Il convegno sui mutui programmato per il prossimo 8 maggio è definito
E’ stato definito, come si evince dalla locandina qui allegata, il programma dell’evento di studi previsto per l’8 maggio presso l’aula Grippo del Tribunale di Potenza. Grazie alla collaborazione indispensabile dell’avv. Luca Lorenzo e dell’ordine degli avvocati del Foro di Potenza, l’incontro permetterà di fare il punto su un argomento decisivo per le relazioni tra il sistema bancario e il mondo dell’economia.
Il mutuo, sia esso ipotecario o chirografario, rappresenta uno strumento fondamentale per consumatori ed imprese per finanziare progetti ed investimenti. Lo stock di mutui attualmente presente in Italia è pari a ca. 450 MILIARDI DI EURO, come dire che un terzo del Prodotto interno lordo è finanziato da questa forma di prestito.
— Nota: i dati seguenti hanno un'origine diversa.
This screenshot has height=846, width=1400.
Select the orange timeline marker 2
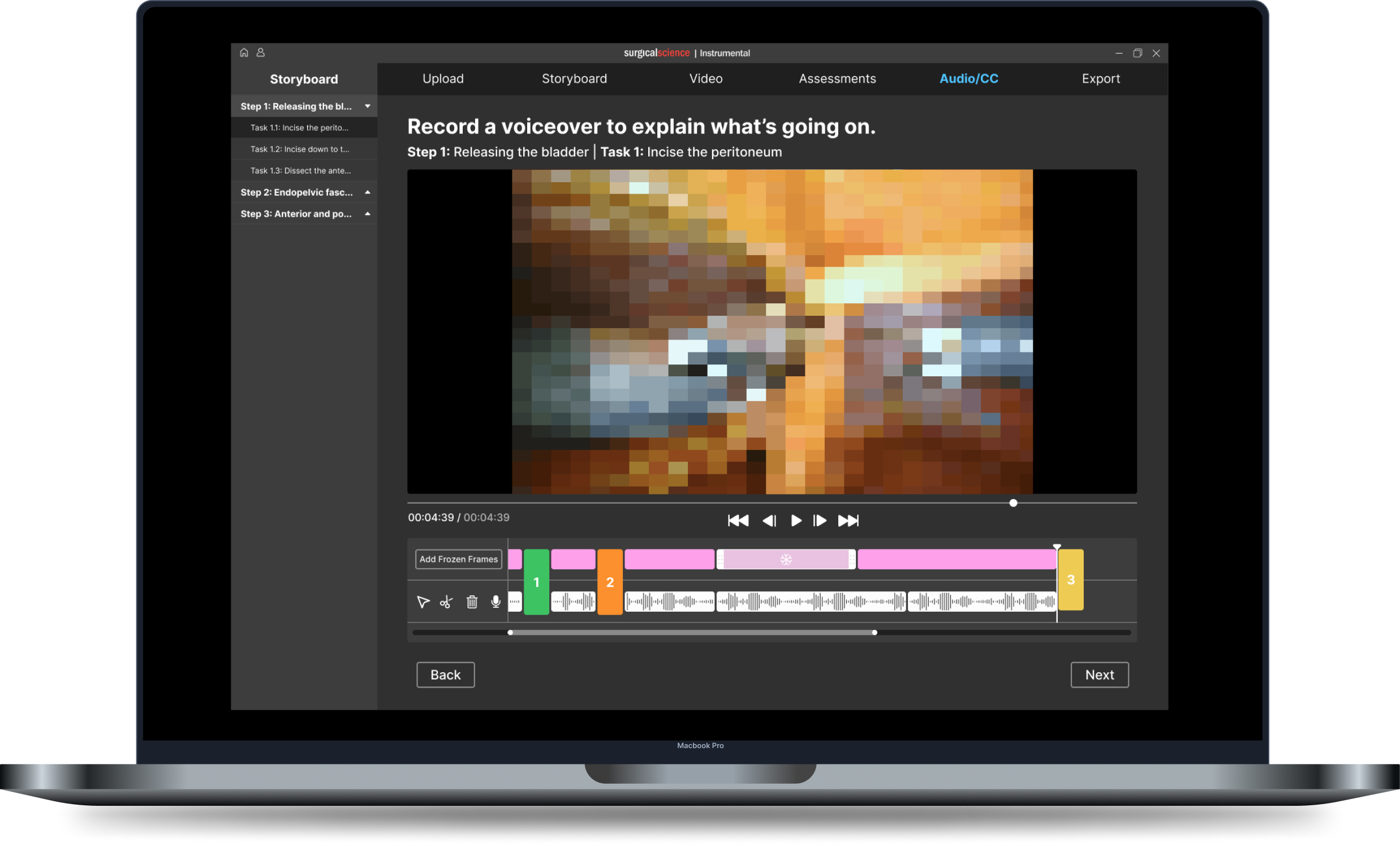click(610, 582)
Ciò che rende appetibile il mutuo a rimborso graduale, rispetto ad altre forme di finanziamento, è proprio la possibilità di pagarlo gradualmente, con rate periodiche protratte nel tempo che consentono una programmazione del rientro e del rimborso del prestito.
Naturalmente sui prestiti si pagano gli interessi, onere che appesantisce l’impegno di rimborso e che dipende sia dal tasso di interesse che dalle modalità di calcolo degli interessi.
Il tasso di interesse dipende dalla quotazione espressa dal mercato che rispecchia una serie di variabili macroeconomiche e finanziarie per gran parte indipendenti dalla volontà delle parti: per una parte apprezzabile l’entità del tasso di interesse, che si esprime in termini di percentuale annua, è anche lasciata alla negoziazione tra le parti, tra la banca e il prenditore del prestito.
QUELLO CHE INVECE È SOTTRATTO TOTALMENTE ALLA VOLONTÀ DELLE PARTI, RECTIUS, DELLA PARTE PIÙ DEBOLE DEL CONTRATTO DI FINANZIAMENTO, OSSIA DEL DEBITORE, È LA MODALITA’ CON CUI CALCOLARE GLI INTERESSI E IL MECCANISMO ALGEBRICO CON CUI APPLICARE IL TASSO DI INTERESSE AL MUTUO IN QUESTIONE. INFATTI LA BANCA SI È ARROGATA LA FACOLTÀ DI CALCOLARE GLI INTERESSI … SECONDO IL PROPRIO ESCLUSIVO INTERESSE ( E NON È UN GIOCO DI PAROLE CACOFONICO) APPLICANDO, TRA QUELLE POSSIBILI, LA MODALITÀ PIÙ ONEROSA PER IL DEBITORE E LA PIÙ FAVOREVOLE PER IL SISTEMA BANCARIO.
Di ciò ci occuperemo nel Convegno e i relatori ci daranno un contributo importante: il Dott. Marcelli è stato lo studioso che ha fatto emergere il problema in modo scientifico e ne è padrone assoluto di tutte le sfaccettature, l’Avv. Giuseppe Piccione si occupa di numerosi contenziosi con le banche e ne svelerà gli aspetti giuridici fondamentali, il Giudice dott. Generoso Valitutti avrà il compito forse decisivo, perché in questa operazione trasparenza avremo bisogno della parte migliore e più coscienziosa della magistratura.